The Hekhalot literature is a motley collection of textually fluid and often textually corrupt documents in Hebrew and Aramaic which deal with mystical themes pertaining especially to God's throne-chariot (the Merkavah). They were composed between late antiquity and the early Middle Ages, with roots in earlier traditions and a long and complex subsequent history of transmission.

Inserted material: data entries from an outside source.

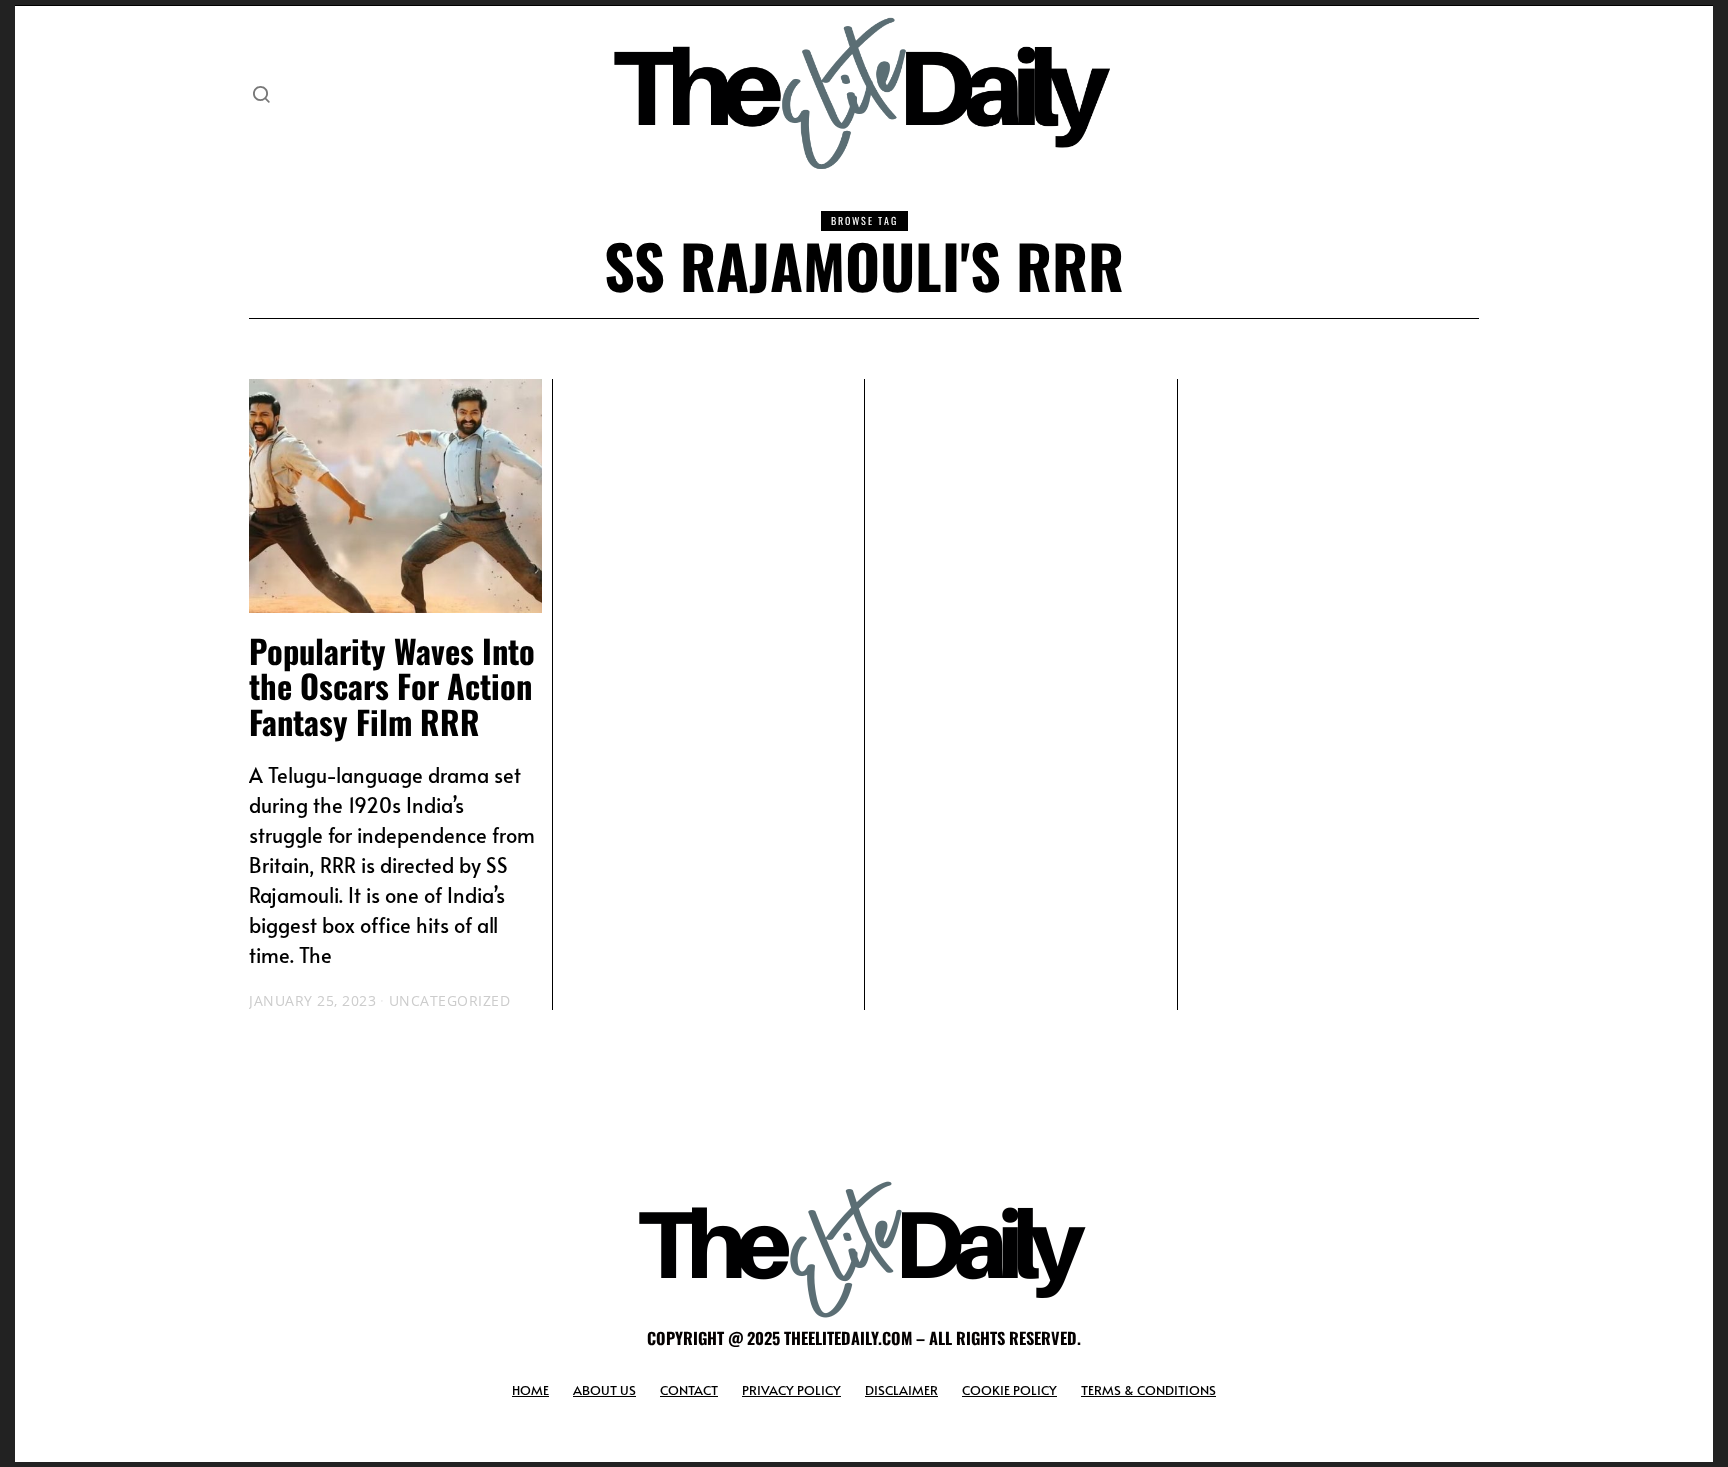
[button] (261, 94)
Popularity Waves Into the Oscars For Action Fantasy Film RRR (392, 686)
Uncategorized (450, 1000)
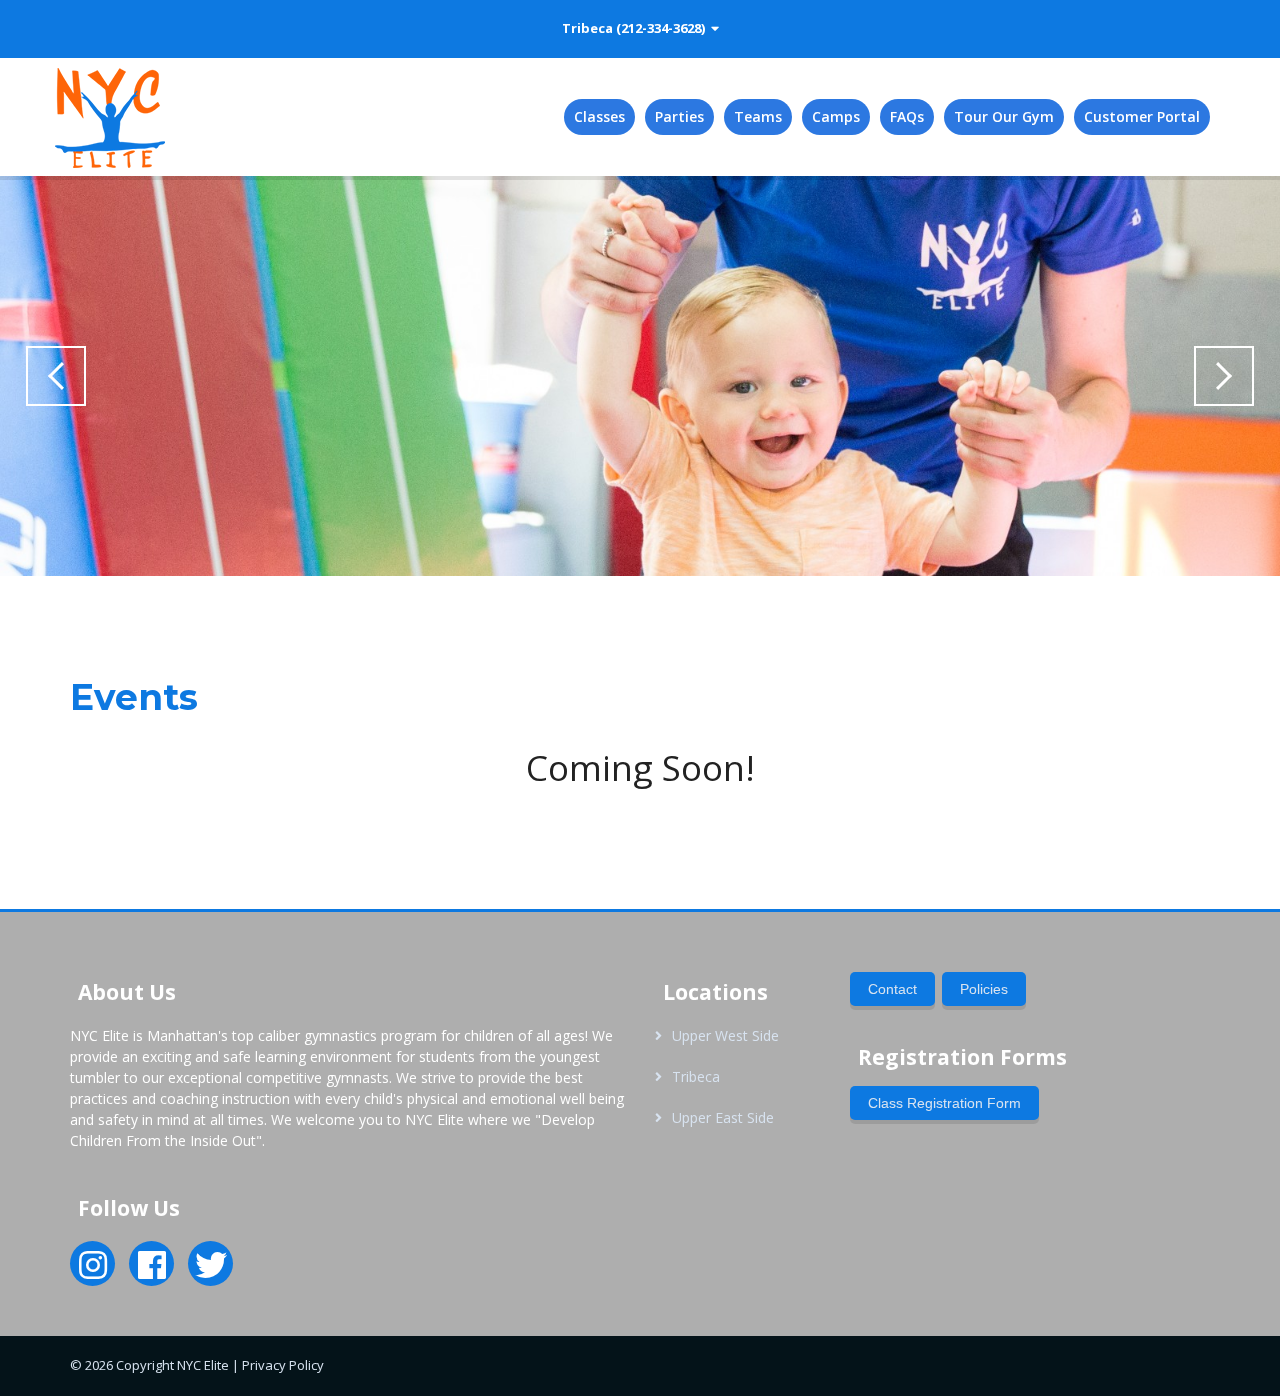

This volume presents English translations of eclectic critical texts, with a full apparatus of variants, of most of the major Hekhalot documents: Hekhalot Rabbati; Sar Torah; Hekhalot Zutarti; Ma'aseh Merkavah; Merkavah Rabba; briefer macroforms: The Chapter of R. Nehuniah ben HaQanah, The Great Seal-Fearsome Crown, Sar Panim, The Ascent of Elijah ben Avuyah, and The Youth; and the Hekhalot fragments from the Cairo Geniza.
James R. Davila, Ph.D. (1988), Harvard University, is Professor of Early Jewish Studies at the University of St Andrews. His books include Descenders to the Chariot: The People behind the Hekhalot Literature (2001) and The Provenance of the Pseudepigrapha (2005).
Of interest to specialists in Jewish mysticism and late antique and medieval Judaism; specialists in cognate disciplines such as biblical studies, patristics, and medieval studies; and students in these areas.